Accordingly, we find that the Commission improperly issued its advisory letter to petitioner.

Facts

A. The Commission’s Staff Inquiry Letter

By letter dated December 6, 1996, the Commission invited petitioner to “comment regarding a report that is before the commission.” In pertinent part, the inquiry letter contained the following summation:

“It is reported that in the criminal case People v. James, Kern County Superior Court case no. 65661, defendant Keith James was charged with one felony count of committing a lewd and lascivious act upon his nine-year-old niece Alicia A. Reportedly, the preliminary hearing was held on January 12, 1996, and on January 17, 1996, an information was filed charging James with the felony. James reportedly successfully moved for one continuance, and the case was set for jury trial to begin on April 8, 1996.

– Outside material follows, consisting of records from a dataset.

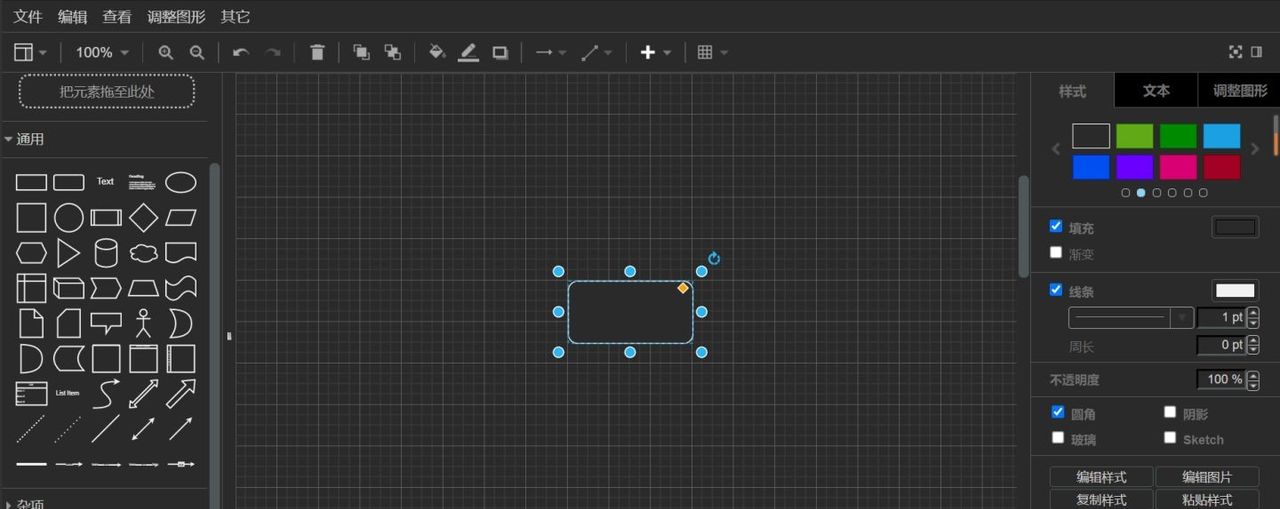This screenshot has height=509, width=1280.
Task: Click the 编辑样式 button
Action: pyautogui.click(x=1101, y=477)
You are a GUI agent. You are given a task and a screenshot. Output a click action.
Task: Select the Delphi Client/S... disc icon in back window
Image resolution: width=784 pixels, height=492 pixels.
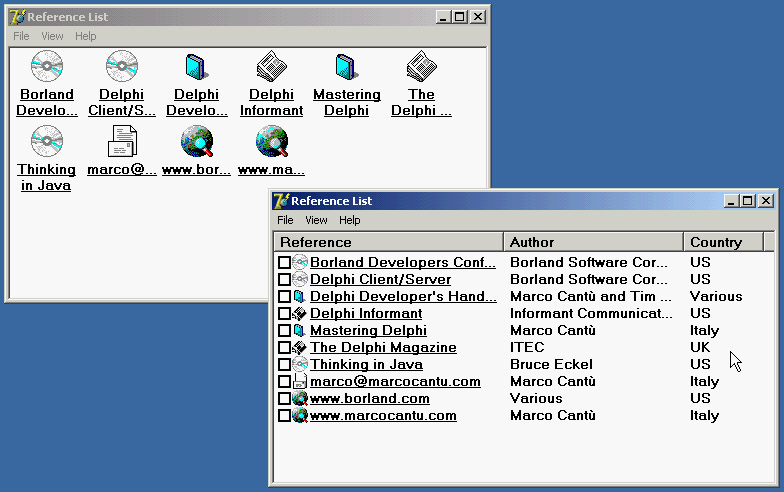coord(122,67)
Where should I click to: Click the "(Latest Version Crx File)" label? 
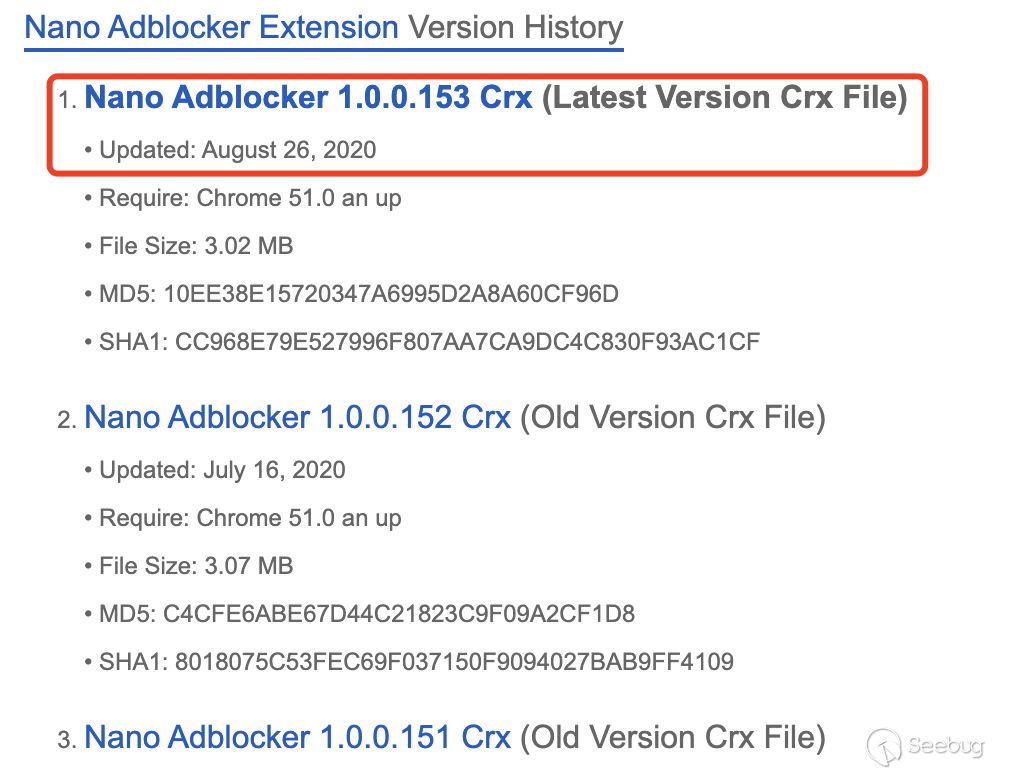[x=724, y=98]
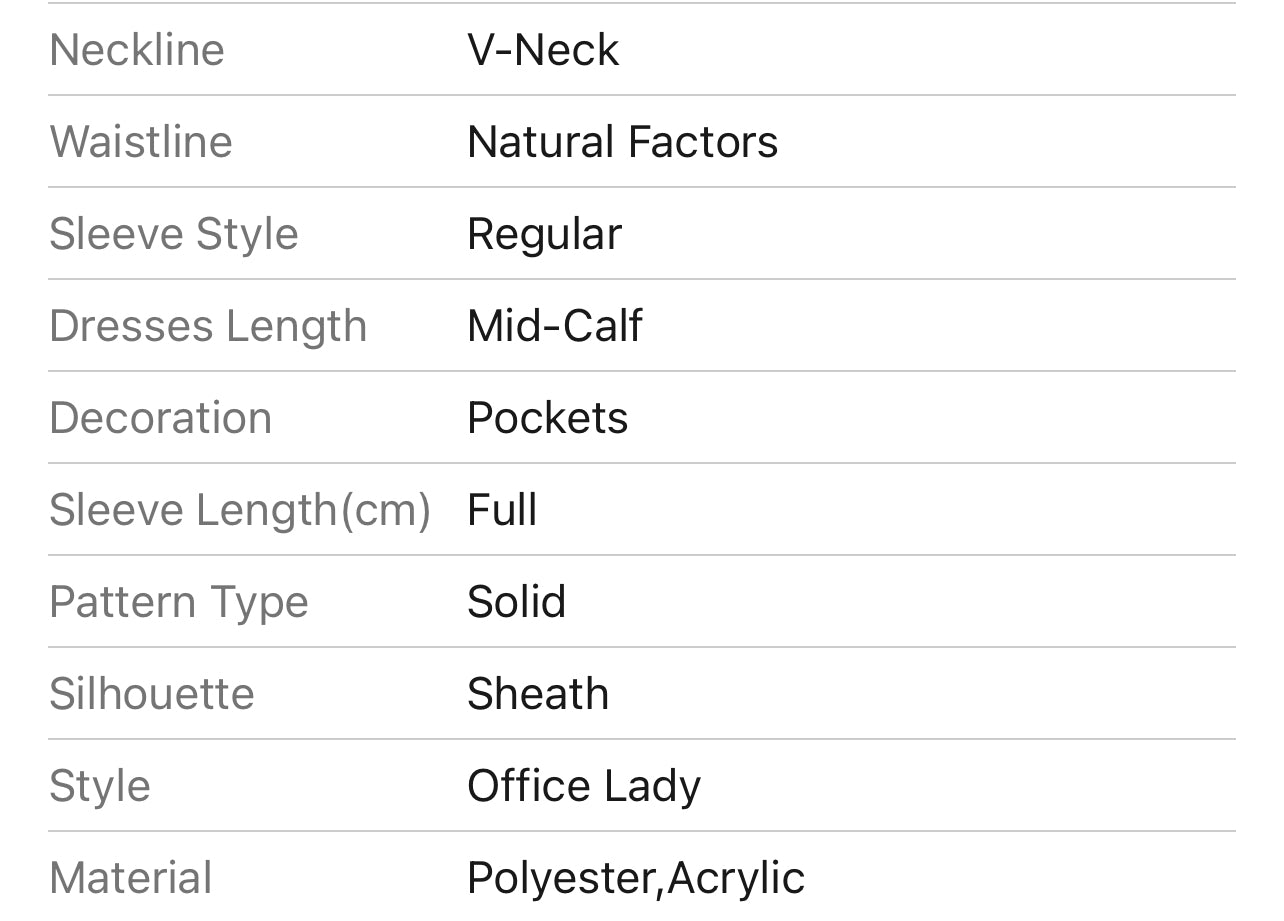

“It is reported that on Monday, April 8, 1996, the trial was trailed to the following day because no courtroom was available for assignment. On April 9, 1996, Deputy District Attorney John Somers, who was the trial attorney assigned to the case, reportedly advised you that another of his cases, People v. Hammock, had been assigned to Department 2 for trial and was expected to run until the middle of the following week. You then set a trial date of Thursday, April 11, 1996.

[376]*376“On April 11, 1996, you were reportedly advised by Deputy District Attorney Elizabeth Anderson that the case had been reassigned from DDA Somers to a different trial attorney the day before; you sent the case to Department 8 (Judge Kenneth C. Twisselman, II) for trial. Reportedly, defendant James and his attorney and Chief Deputy District Attorney Dan Sparks reported to Department 8, where DDA Sparks told Judge Twisselman that the prosecution was not ready to proceed because the case had been assigned to the trial attorney only the day before. Judge Twisselman reportedly told the parties to return to Department 1 to explain to you the prosecution’s request for a continuance.

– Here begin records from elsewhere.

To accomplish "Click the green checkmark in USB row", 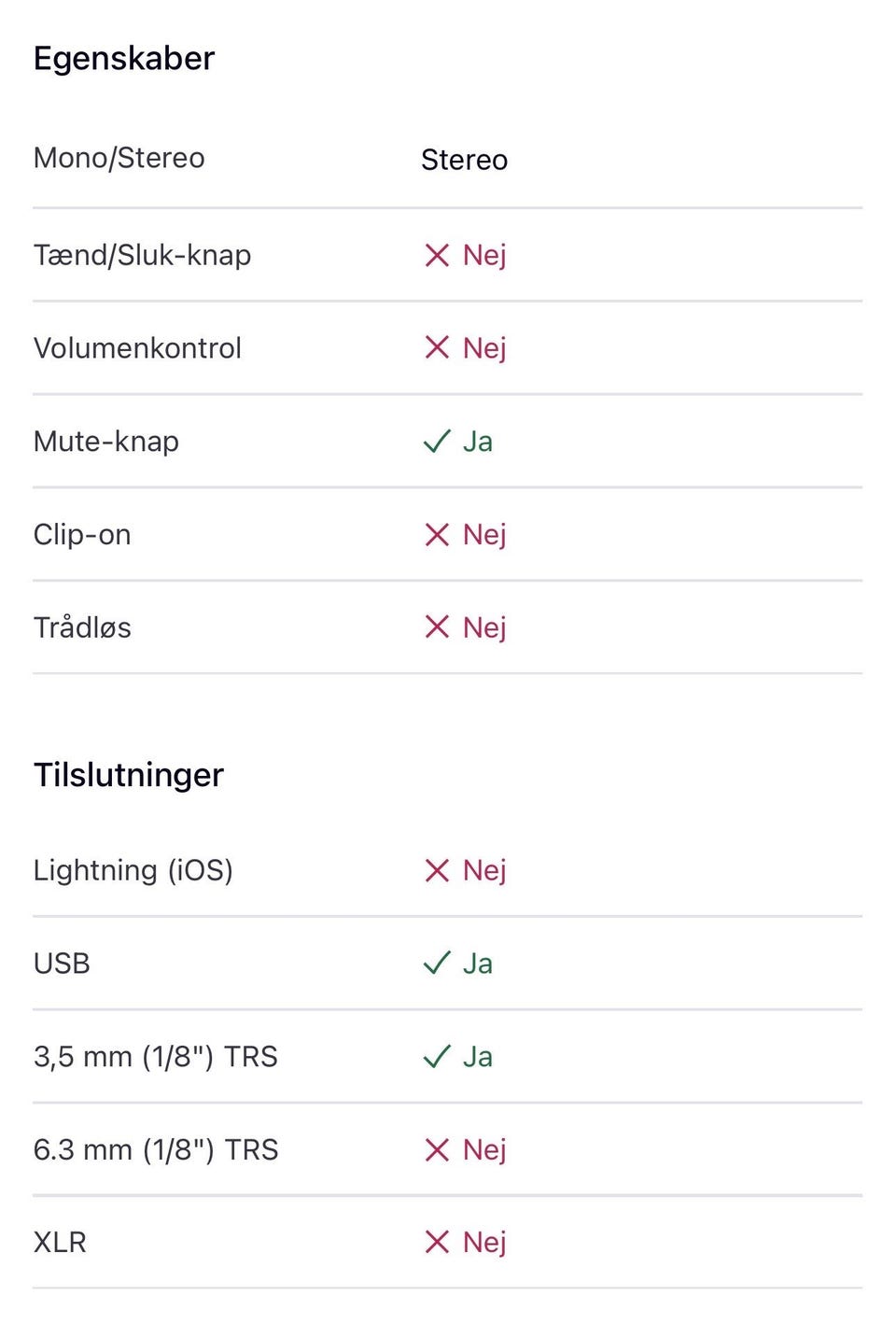I will [x=437, y=963].
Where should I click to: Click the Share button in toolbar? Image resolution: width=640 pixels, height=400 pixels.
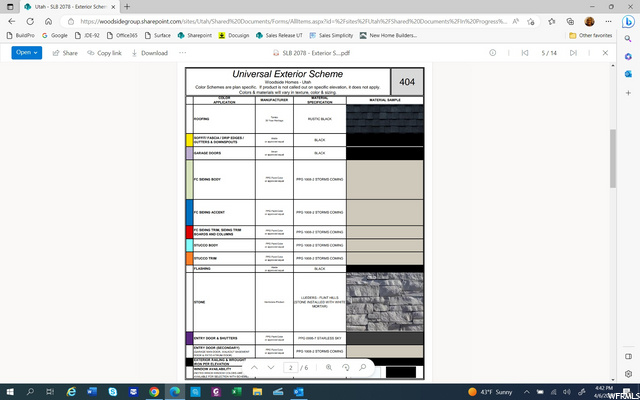(x=64, y=53)
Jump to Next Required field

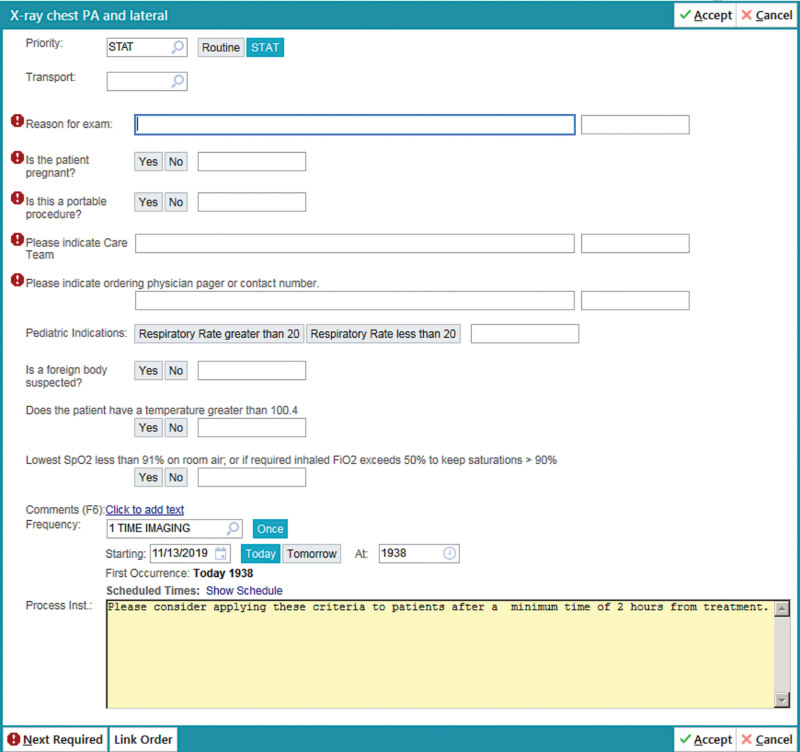click(54, 739)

“Reportedly, the parties returned to Department 1. You reportedly sent them back to Department 8, without discussion. You then reportedly had a telephone conversation with Judge Twisselman during which you reportedly suggested that the prosecution’s motion to continue should be denied. When the parties appeared in Department 8 for a second time, Judge Twisselman reportedly told them to return to Department 1.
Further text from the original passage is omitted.